You are viewing a plain text version of this content. The canonical link for it is here.
Posted to solr-user@lucene.apache.org by Jeff Wartes <jw...@whitepages.com> on 2010/10/21 19:32:05 UTC

DistributedSearchDesign and multiple requests

I'm using Solr 1.4. My observations and this page http://wiki.apache.org/solr/DistributedSearchDesign#line-254 indicate that the general strategy for Distributed Search is something like:
	1. Query the shards with the user's query and "fl=unique_field,score"
	2. Re-query (maybe a subset of) the shards for certain documents by unique_field with the field list the user requested.
	3. Maybe re-query the shards again to flesh out faceting info.

I'm encountering a significant performance penalty using DistributedSearch due to these additional queries, and it seems like there are some obvious optimizations that could avoid them in certain cases. 
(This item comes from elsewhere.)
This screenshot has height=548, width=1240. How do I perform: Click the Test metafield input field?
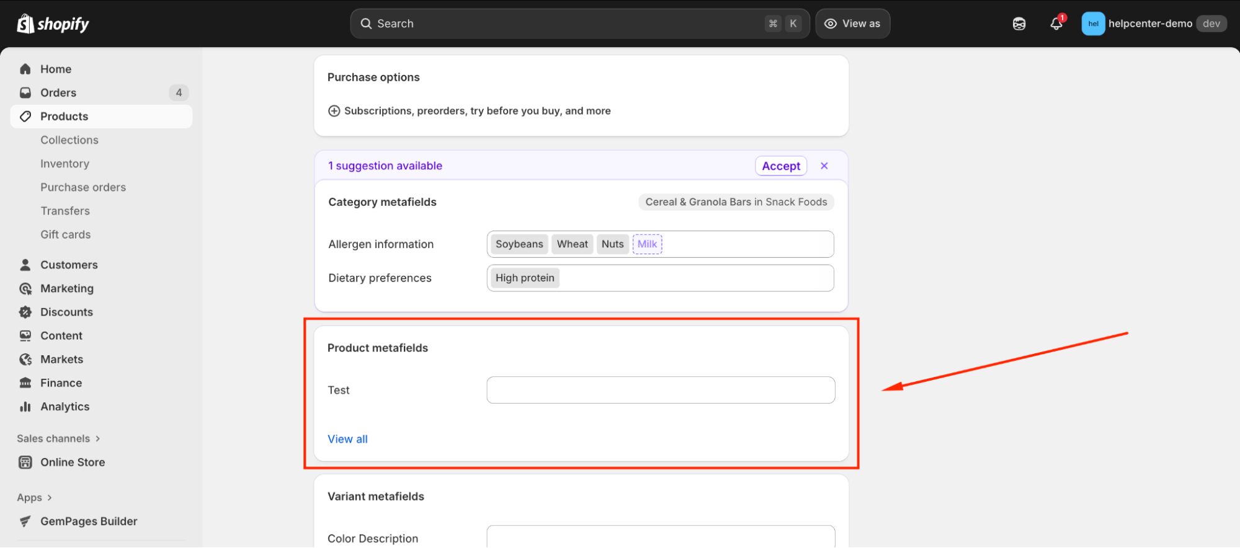660,390
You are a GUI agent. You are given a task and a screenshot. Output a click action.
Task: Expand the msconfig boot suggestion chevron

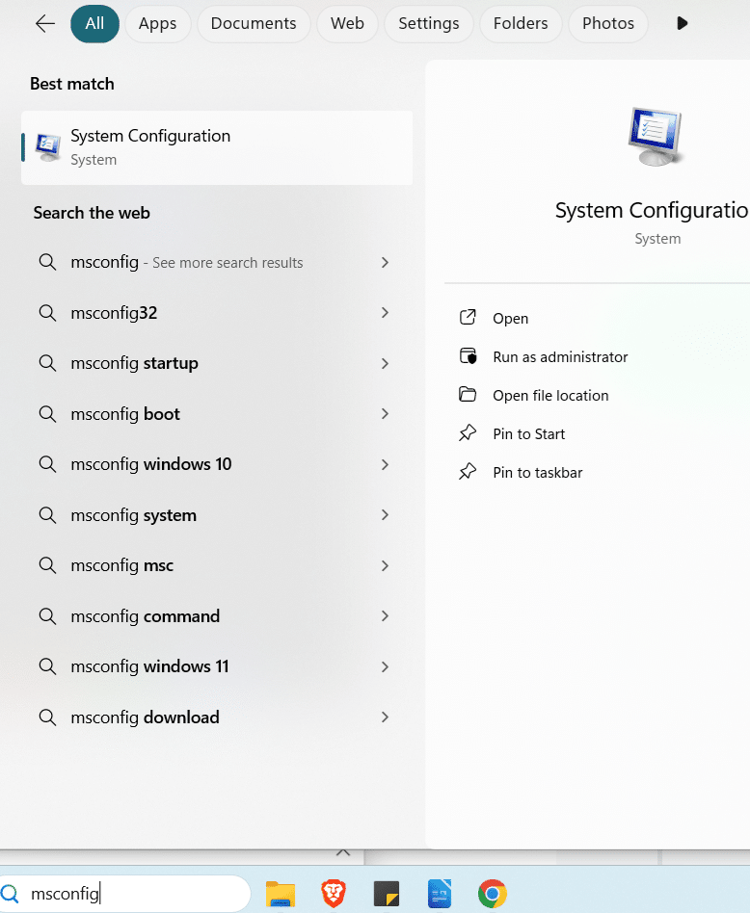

For example, a way to say "I claim the fields I'm requesting are small enough that querying again for stored fields is worse than just getting the stored fields in the first request". (assert_tiny_data=true&fl=tiny_stored_field,unique_field) 
Or, "If the field list of the original query is contained in the first round of shard requests, don't bother querying again for more fields". (fl=unique_field,score)

Has anyone else looked into this? I'd be interested to learn if there are issues that makes these kind of shortcuts difficult before I dig in.

Thanks,
  -Jeff Wartes